入社3~4年目、コーポーレートブランディングの部署に異動するくらいのタイミングです。当時から多くの人が副業をしていたと思います。私自身は、大学時代に登録していたアウトソーシング会社を通して、ロゴ制作などライトにできる仕事から始めました。

副業を始めようと思われた理由は?

自分のデザインスキルが、社外でどの程度通用するのかを知りたかったからです。

会社のインハウスデザイナーでしたから、仕事の評価は狭いコミュニティ内でなされていました。毎回同じ担当者とやり取りするので、評価されるデザインの傾向や修正されるポイントが分かってしまい、デザインにNGが出ることが少なくなります。そのような環境では、自分のデザインスキルのレベルを正確に認識しにくかったため、社外の評価を得られる副業を始めようと思いました

新卒の頃から、「自分が正しいと思うこと」「やって成功するだろうと思うこと」に対しては突き進んでいったという岡さん。

客観的な評価を受け、仕事の領域を広げる副業

副業の仕事は、どのような軸で選択していましたか?

他の制作会社や代理店などのデザイナーと比較し、自分のデザインレベルを測りたかったので、イラスト作成、バナー作成、ロゴ作成など、さまざまなコンペへの応募が中心でした。コンペで制作したデザインが選ばれると報酬が出ますが、選ばれなかったら対価はありません。このように、はっきりと評価が出るコンペは、デザインスキル向上に適していました。

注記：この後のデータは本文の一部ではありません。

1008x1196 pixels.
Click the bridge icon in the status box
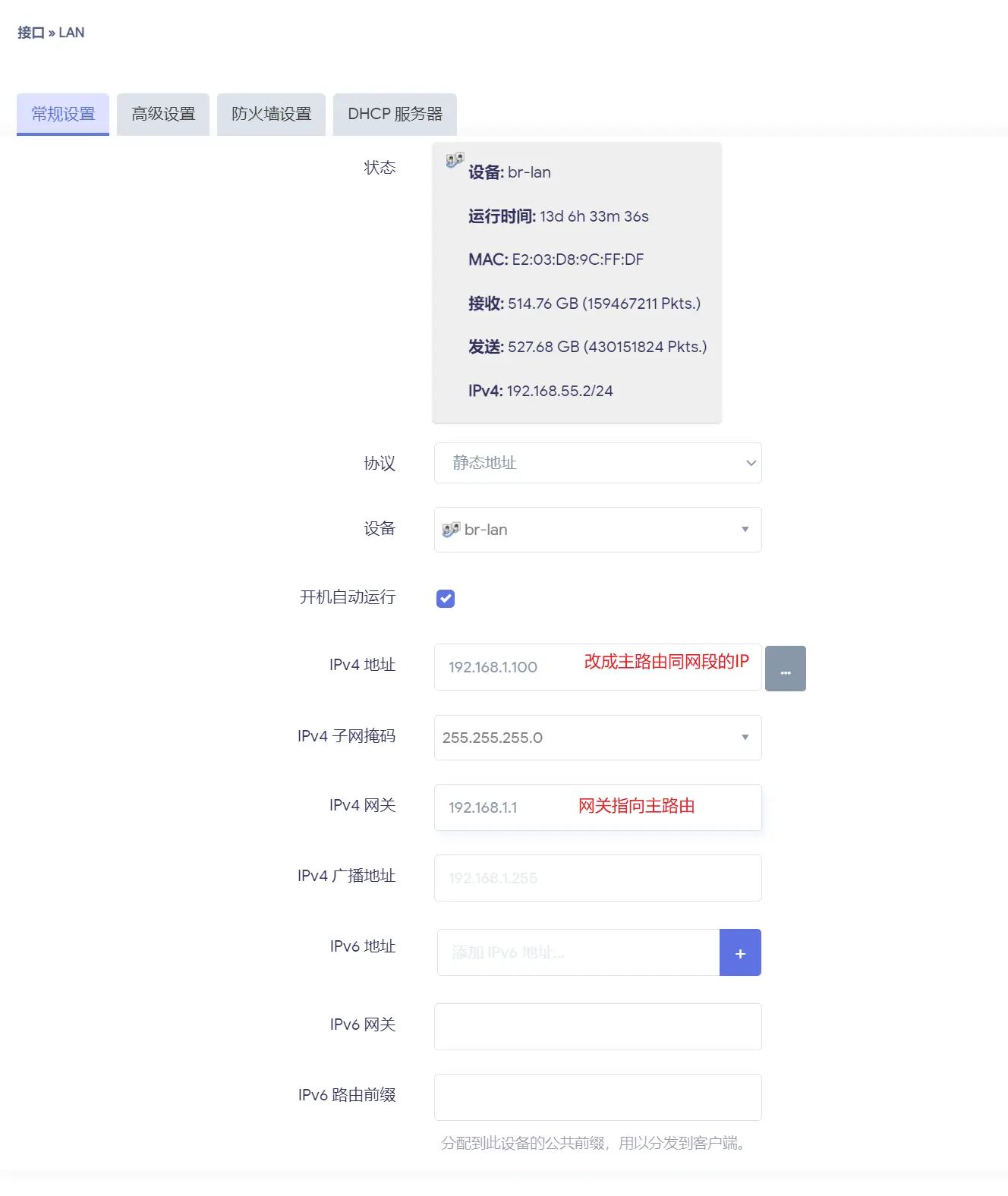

選ばれなければ報酬のないコンペに不安はありませんでしたか?

デザインスキルの確認とスキルアップが目的の副業だったため、不安はありませんでした。もちろん、最初はうまくいきませんでしたが、経験を積むうちにわかってきたこともありました。

コンペでなぜ選ばれないのか。それは、デザインの品質だけでなく、提案の仕方が重要だからです。クライアントに刺さる提案の仕方があると途中で気付いてからは、勝率が上がっていきました。コンペに勝てると、自分のスキルが証明されたようで単純に嬉しかったので、全国規模のコンペに参加し続けました。

副業にかなりの時間とエネルギーを使いましたか?

確かに、最初は土曜日の数時間くらいの活動だったのが、継続していくうちに週末は多くの時間を副業に充てるようになっていきました。とはいえ、デザインするのは好きだったので苦ではありませんでした。何より、普段関わらない飲食業やアーティストさんとの仕事など、今までと違う領域で活動できるのは楽しかったですし、仕事の幅が広がる感覚がありました。

本業と同種の副業をすることでスキルの循環が生まれると岡さんは強調する。

本業と副業、2つのステージでスキルを磨き、循環させる

副業が、本業やキャリアに好影響を与えた点として、どのようなことが挙げられますか?

まず、圧倒的に仕事の経験値が増えます。私は、本業で年間10案件のデザイン業務に携わっていた時期に、副業では年間300案件程活動していました。本業の30倍の量をこなしたことで、単純に30倍成長したと思えるくらい、副業で得た経験値は大きな財産になっています。

私の場合、本業も副業もクリエイティブという同じ領域ですから、私のスキルアップがそのまま双方に好影響を生みます。本業でキャリアアップするにつれ、プレゼンテーションをする場が増え、そのスキルが高まれば、副業のコンペにも活きるようになります。副業で得たデザインスキルが、本業に還元され、本業で得たスキルが副業に還元されてと、循環している形です。

2024年1月に、大企業からCDOというポジションでスタートアップへ転職されました。CDOはデザイン部門の最高責任者を意味しますが、この決断に副業経験はつながっていますか?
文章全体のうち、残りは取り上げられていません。